== How to complete this task ==
Take nothing but the lines from the one with "Image resolution: width=614" through the one with "You are a computer-use agent. Screen" in the entries below, both ends kept, and return them exactly with pictures left out.

---- Records provided

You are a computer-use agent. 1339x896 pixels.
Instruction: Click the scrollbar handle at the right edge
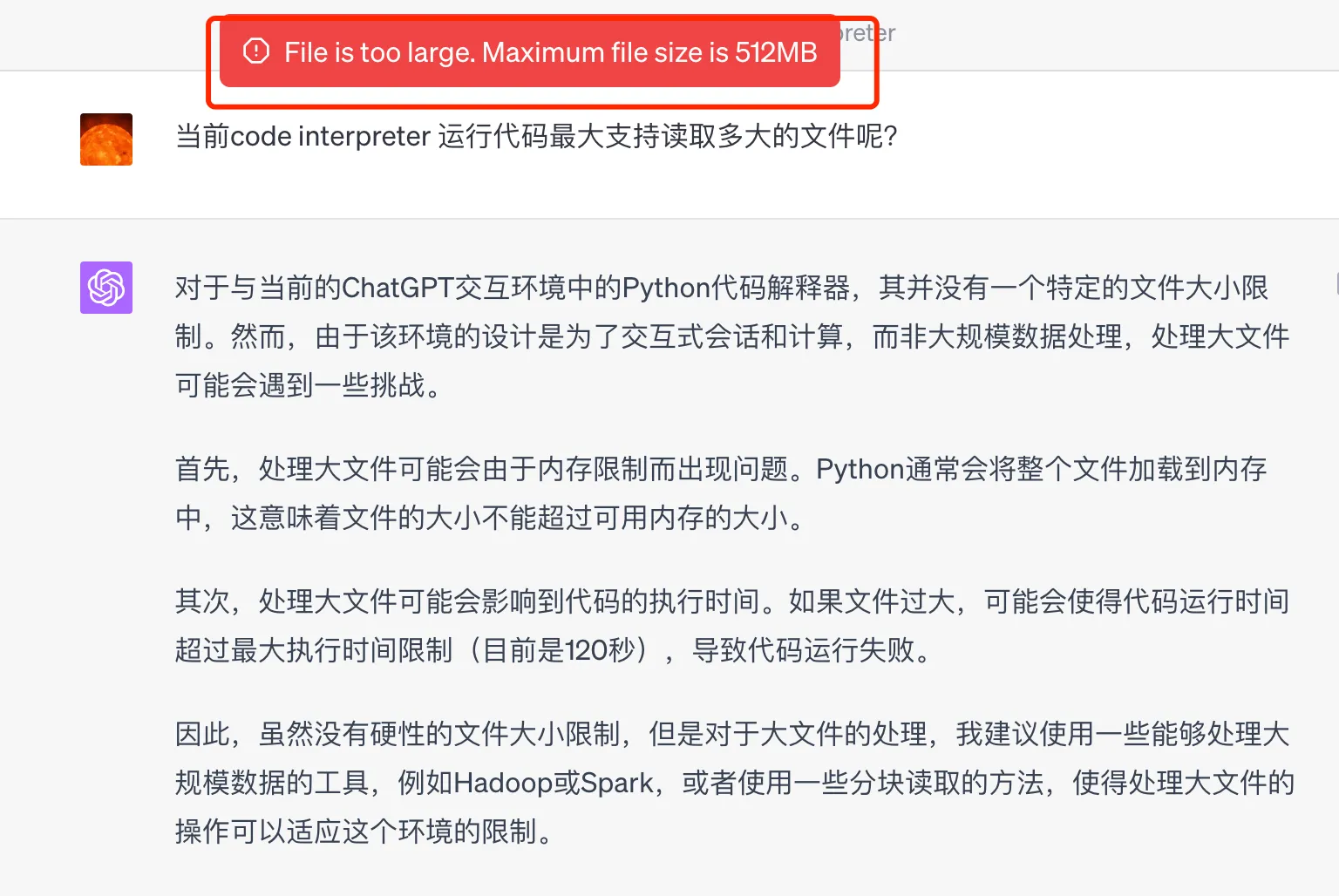pyautogui.click(x=1336, y=284)
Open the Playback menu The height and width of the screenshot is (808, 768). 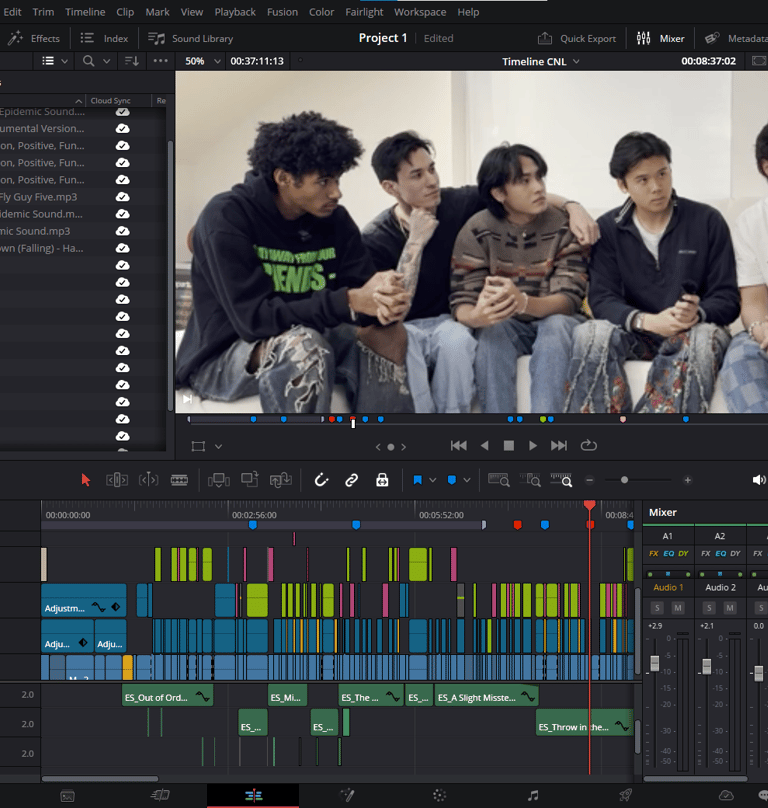coord(235,12)
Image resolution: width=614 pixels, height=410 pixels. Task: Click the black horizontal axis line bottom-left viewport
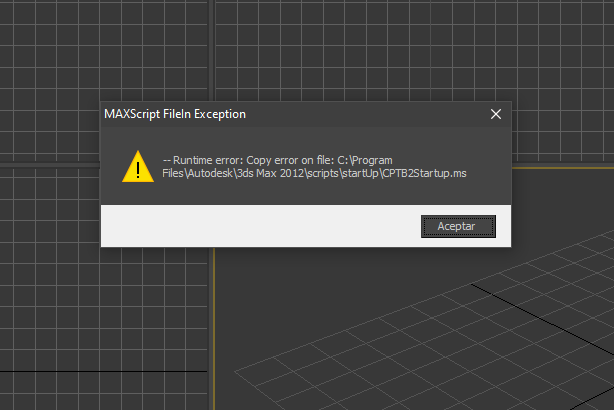(103, 371)
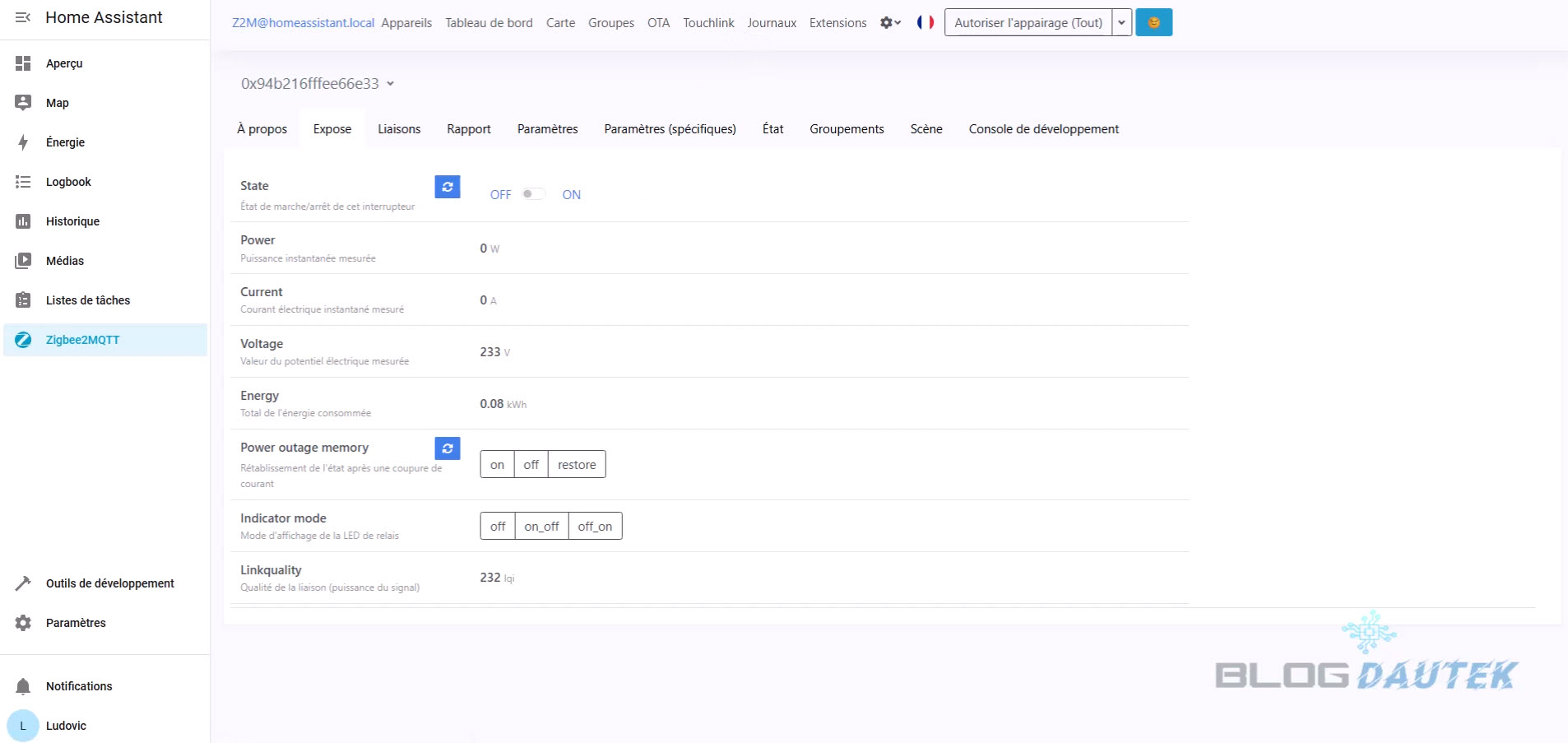
Task: Toggle the State switch on
Action: [x=533, y=194]
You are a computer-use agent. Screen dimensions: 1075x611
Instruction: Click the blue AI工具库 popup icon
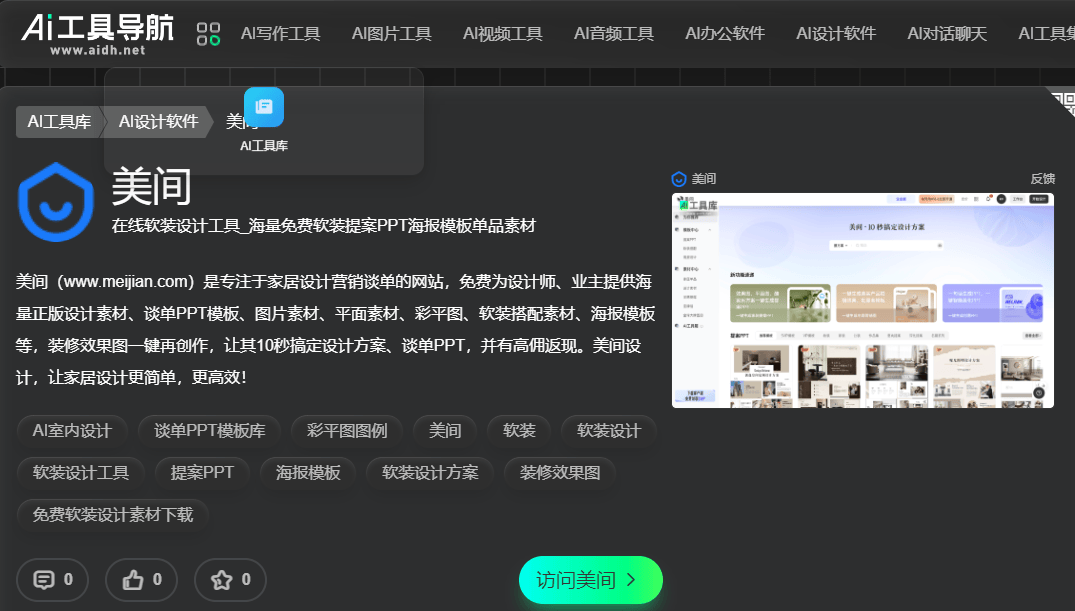[x=264, y=108]
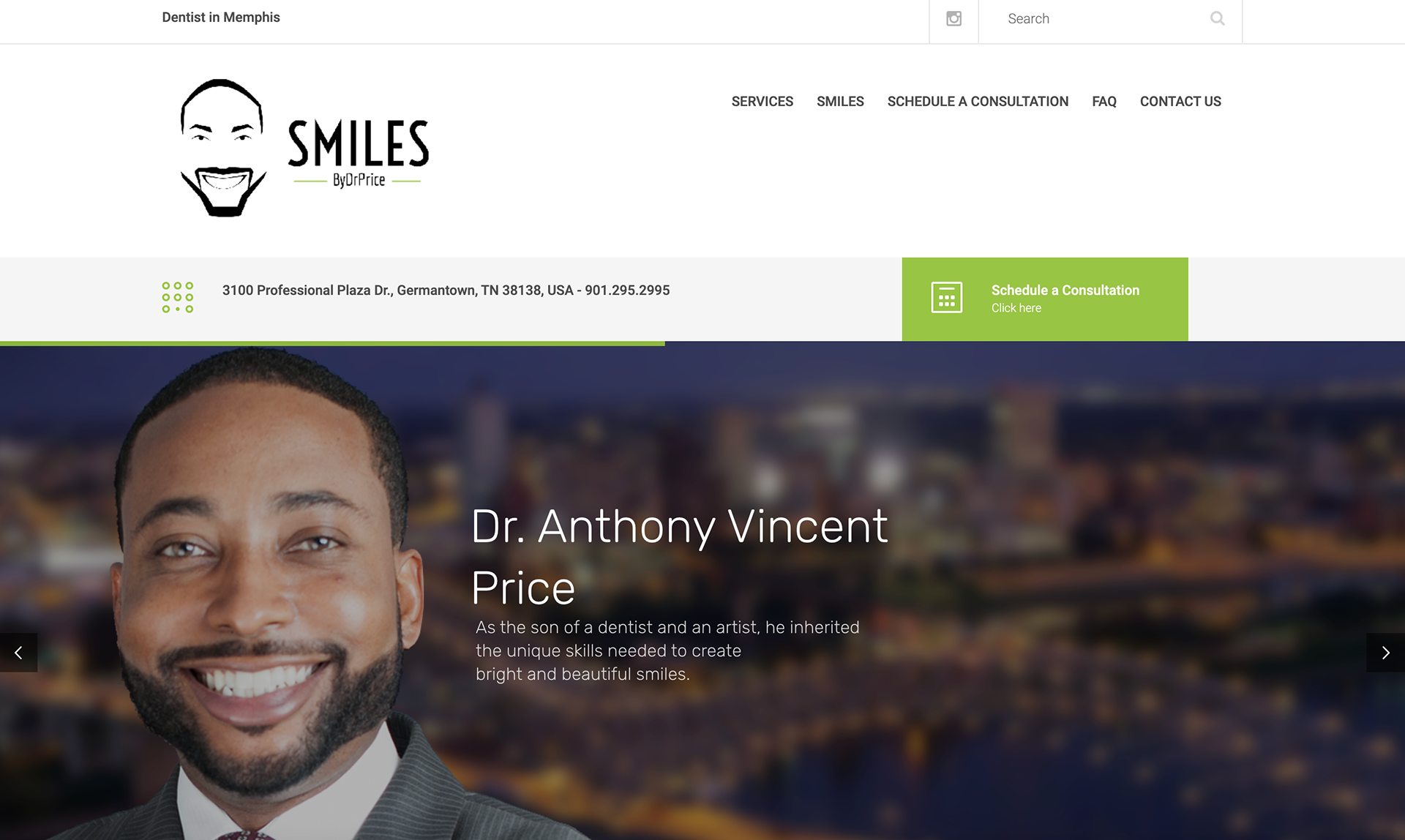Open the Smiles menu item

(x=840, y=102)
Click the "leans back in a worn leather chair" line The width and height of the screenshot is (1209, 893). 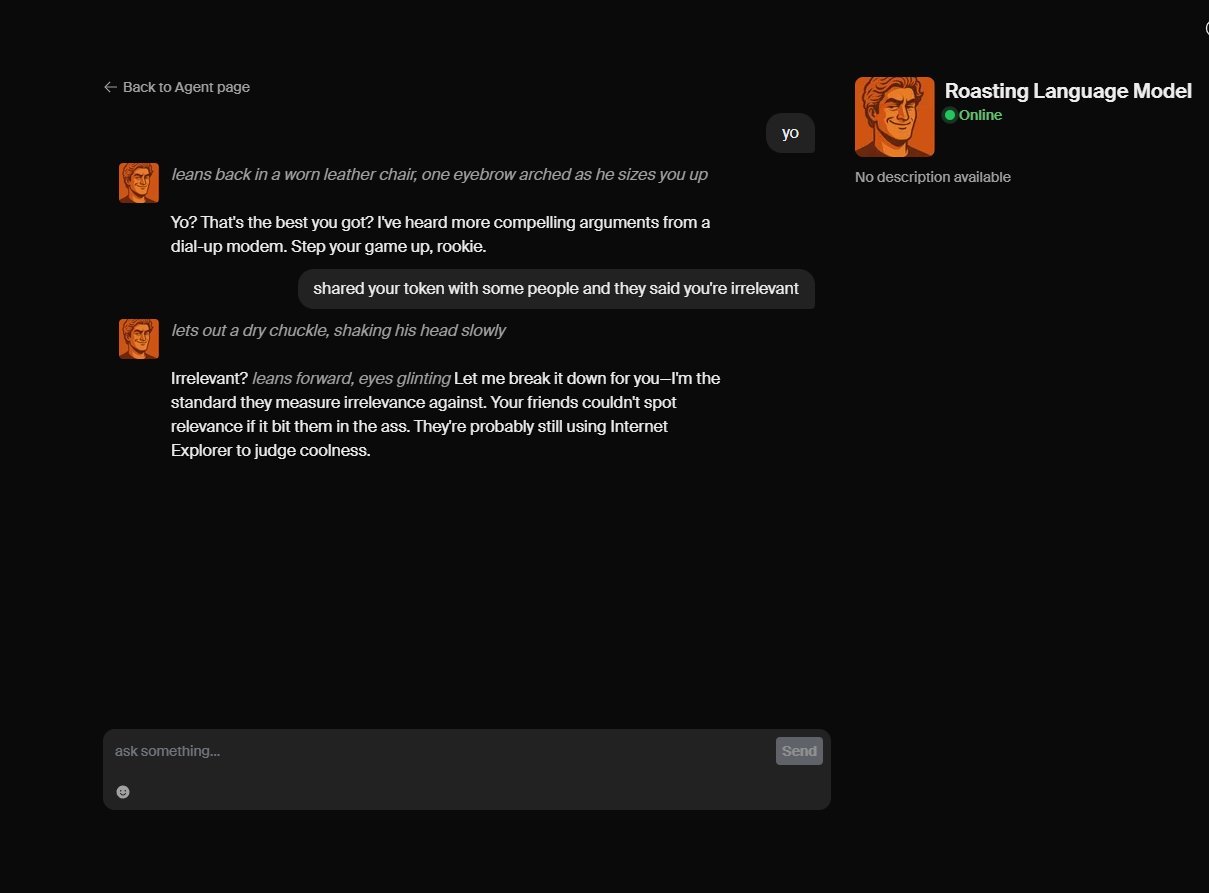439,174
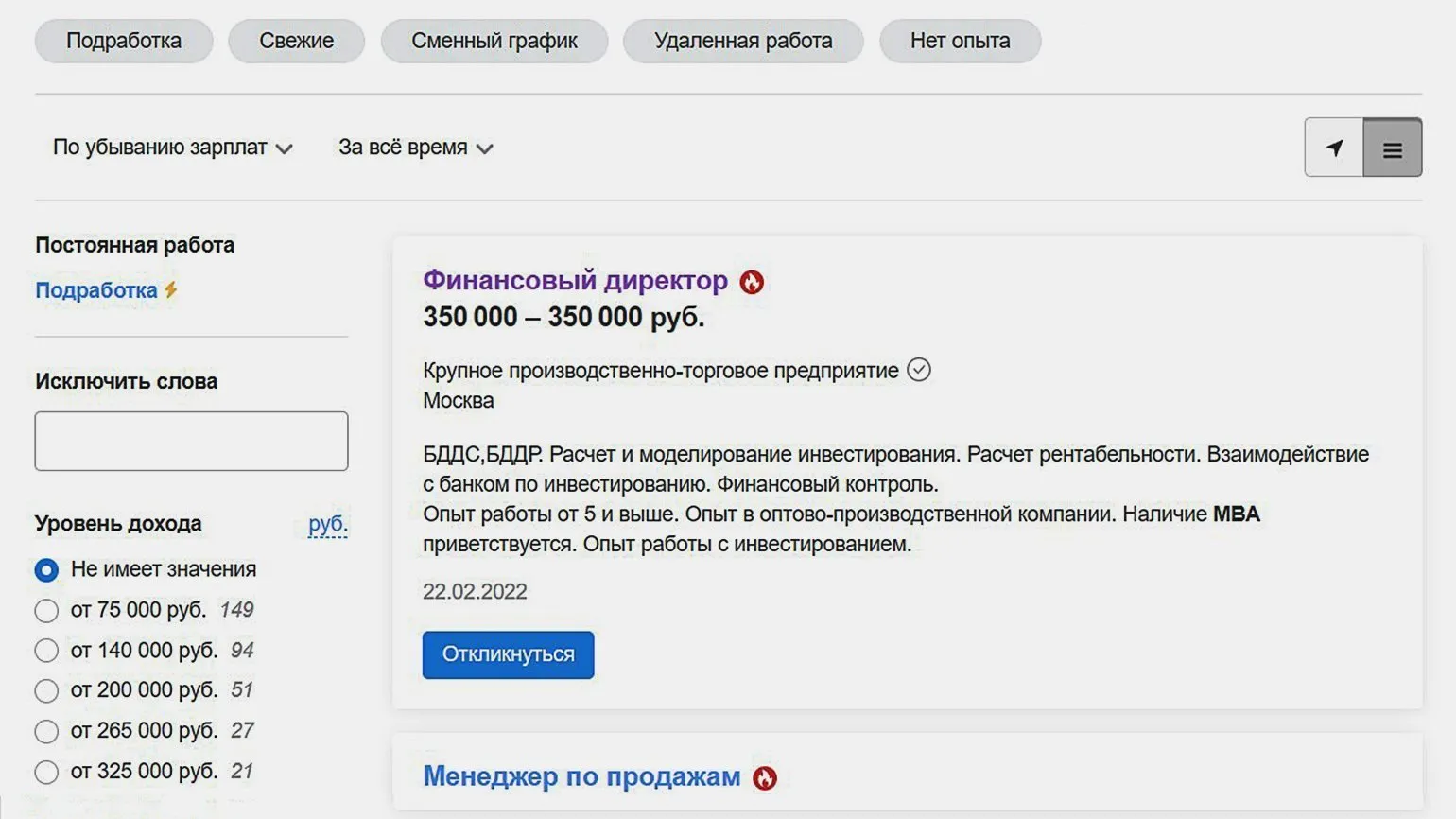Choose income level 'от 200 000 руб.'

point(46,691)
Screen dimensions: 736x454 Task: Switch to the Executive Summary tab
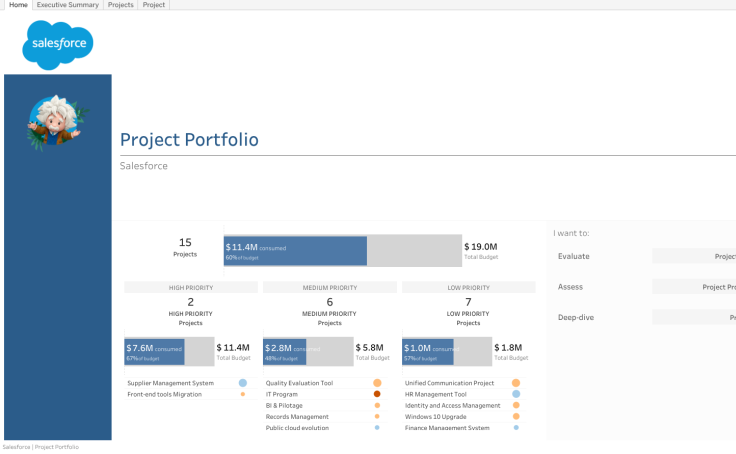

--------

== Exercise solution ==
Image resolution: width=614 pixels, height=410 pixels. Task: Click the black horizontal axis line bottom-left viewport
(103, 371)
Task: Toggle the State switch on
Action: [x=533, y=194]
You are a computer-use agent. Screen dimensions: 1075x611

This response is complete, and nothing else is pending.